On peut sans doute regretter l’absence au générique d’Isabelle Huppert qui donnait tout son sel aux œuvres précédemment citées. Pour autant, Nathalie Baye s’acquitte avec bonheur de sa tâche. Elle est bien secondée par un Benoît Magimel très juste, soutenu par la frêle Mélanie Doutey. Dans le rôle du mâle alpha dominateur et prédateur sexuel, Bernard Le Coq est tout bonnement parfait d’obséquiosité. Mais la grande gagnante de La fleur du mal est assurément la grande Suzanne Flon, dont ce fut l’un des derniers rôles, deux ans avant de nous quitter. Elle bénéficie du personnage le plus intéressant et qui se révèle dans toute sa dimension tragique dans les dernières séquences.

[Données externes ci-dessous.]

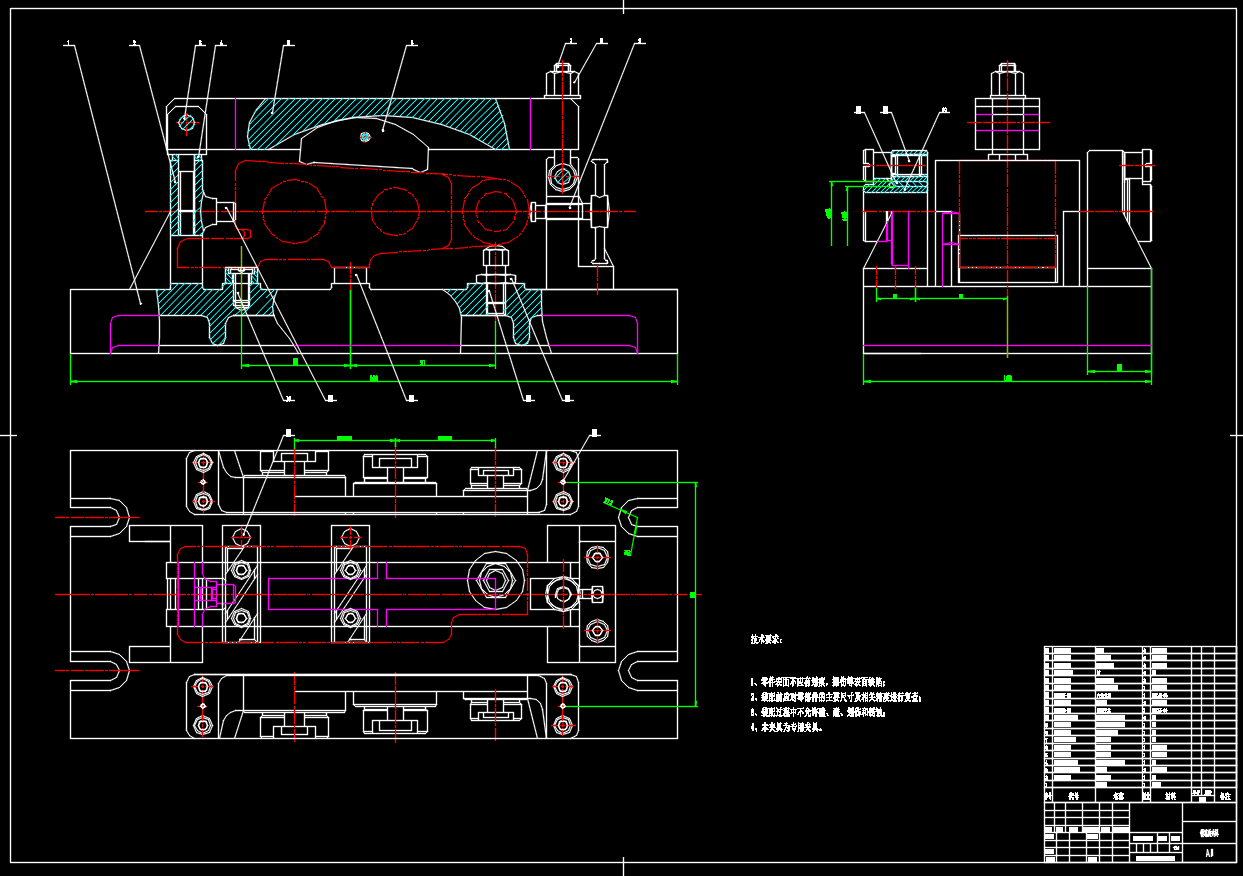This screenshot has height=876, width=1243.
Task: Click the hex nut at top of the side view
Action: 1006,78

Sans doute moins séduisant que ses précédentes réalisations de la fin des années 90, La fleur du mal reste un bon cru pour le très prolifique Claude Chabrol qui allait encore nous livrer quatre autres films inégaux avant de décéder.

Un joli succès, de retour sur les écrans en 2021

Sorti le 19 février 2003, soit une semaine sans grande concurrence, La fleur du mal s’est imposé à Paris avec 119 301 Franciliens dans les salles. Le film vénéneux a encore séduit 66 653 Parisiens en deuxième semaine, puis chute rapidement à 35 749 baudelairiens en troisième septaine. Le métrage aligne encore 23 420 retardataires, puis s’effondre à 6 137 en semaine 5. La fleur du mal a réuni au final 256 344 Franciliens.

La province a mieux accueilli la proposition de Claude Chabrol. Ainsi, La fleur du mal fait une très bonne première semaine à 445 798 curieux. Après cet excellent démarrage, le distributeur augmente le nombre de salles et le film peut se maintenir à 303 915 clients. En deux semaines, La fleur du mal atteint quasiment les scores des films précédents du cinéaste sur toute leur carrière. Cependant, là aussi la chute est assez radicale avec 143 521 retardataires en troisième semaine. Au bout d’un mois, le film tutoie le million d’entrées et finira sa carrière 1 080 105 tickets vendus. Preuve que le grand public n’a pas totalement adhéré à un long-métrage qui peut effectivement paraître frustrant de prime abord.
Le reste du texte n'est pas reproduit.